> EXERCISE GOAL
Rewrite the rows in the stretch from the line containing "Viewport: 1000px width, 1000px" through the line containing "(x=698, y=13)", replacing "Toolbox" with "Explorer" and leaving everything else unchanged.

> MATERIAL FOR THIS TASK

* Begin *

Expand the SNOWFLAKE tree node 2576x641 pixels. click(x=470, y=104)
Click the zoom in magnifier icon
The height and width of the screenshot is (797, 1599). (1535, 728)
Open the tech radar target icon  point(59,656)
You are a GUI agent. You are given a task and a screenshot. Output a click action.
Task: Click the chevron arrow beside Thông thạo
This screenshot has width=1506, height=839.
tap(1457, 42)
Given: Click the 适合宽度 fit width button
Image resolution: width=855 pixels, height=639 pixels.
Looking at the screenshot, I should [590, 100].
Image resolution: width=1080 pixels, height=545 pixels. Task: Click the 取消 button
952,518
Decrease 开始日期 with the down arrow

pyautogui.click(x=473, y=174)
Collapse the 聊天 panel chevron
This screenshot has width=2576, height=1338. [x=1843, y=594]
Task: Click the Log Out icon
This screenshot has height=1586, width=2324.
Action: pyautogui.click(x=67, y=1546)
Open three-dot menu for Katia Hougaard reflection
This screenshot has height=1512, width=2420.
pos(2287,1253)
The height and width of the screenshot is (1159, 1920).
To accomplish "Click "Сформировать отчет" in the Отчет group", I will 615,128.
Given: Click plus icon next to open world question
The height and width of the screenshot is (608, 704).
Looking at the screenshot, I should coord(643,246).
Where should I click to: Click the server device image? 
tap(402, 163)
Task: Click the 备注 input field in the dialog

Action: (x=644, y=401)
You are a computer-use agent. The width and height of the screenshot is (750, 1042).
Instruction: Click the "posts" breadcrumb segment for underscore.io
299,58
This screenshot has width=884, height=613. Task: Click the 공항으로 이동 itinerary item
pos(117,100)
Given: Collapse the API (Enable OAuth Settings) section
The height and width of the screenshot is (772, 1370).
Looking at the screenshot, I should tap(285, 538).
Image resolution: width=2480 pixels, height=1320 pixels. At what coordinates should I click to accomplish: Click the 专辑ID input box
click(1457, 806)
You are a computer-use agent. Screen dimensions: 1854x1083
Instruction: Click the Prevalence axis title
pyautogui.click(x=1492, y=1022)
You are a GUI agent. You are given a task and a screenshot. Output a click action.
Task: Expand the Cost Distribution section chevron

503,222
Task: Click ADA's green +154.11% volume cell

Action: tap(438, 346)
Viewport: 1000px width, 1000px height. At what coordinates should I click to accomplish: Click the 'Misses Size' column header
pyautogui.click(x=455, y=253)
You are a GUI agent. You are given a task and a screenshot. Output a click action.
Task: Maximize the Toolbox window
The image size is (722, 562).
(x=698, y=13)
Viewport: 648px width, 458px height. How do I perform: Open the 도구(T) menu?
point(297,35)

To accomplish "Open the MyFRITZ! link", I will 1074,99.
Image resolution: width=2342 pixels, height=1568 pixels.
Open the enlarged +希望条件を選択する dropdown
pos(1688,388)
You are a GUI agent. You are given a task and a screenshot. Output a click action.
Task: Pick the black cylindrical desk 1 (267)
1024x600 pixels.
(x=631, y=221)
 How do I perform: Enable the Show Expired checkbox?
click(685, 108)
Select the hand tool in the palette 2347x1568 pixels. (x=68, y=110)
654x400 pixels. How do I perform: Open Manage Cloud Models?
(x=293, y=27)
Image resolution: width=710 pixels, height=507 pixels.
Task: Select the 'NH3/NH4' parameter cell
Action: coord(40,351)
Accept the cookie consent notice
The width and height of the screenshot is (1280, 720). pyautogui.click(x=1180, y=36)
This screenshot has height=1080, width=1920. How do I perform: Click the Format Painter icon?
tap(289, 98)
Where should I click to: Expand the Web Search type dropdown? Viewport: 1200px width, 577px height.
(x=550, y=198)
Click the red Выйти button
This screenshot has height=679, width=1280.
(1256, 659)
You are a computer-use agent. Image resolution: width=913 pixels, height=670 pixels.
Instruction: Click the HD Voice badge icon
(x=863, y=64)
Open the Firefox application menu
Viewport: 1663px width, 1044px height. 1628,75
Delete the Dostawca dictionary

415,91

* End *

> RESULT FOR THIS TASK
Viewport: 1000px width, 1000px height. At what coordinates should I click to accomplish: Click the 'Misses Size' column header
pyautogui.click(x=455, y=253)
You are a GUI agent. You are given a task and a screenshot. Output a click action.
Task: Maximize the Explorer window
The image size is (722, 562).
(x=698, y=13)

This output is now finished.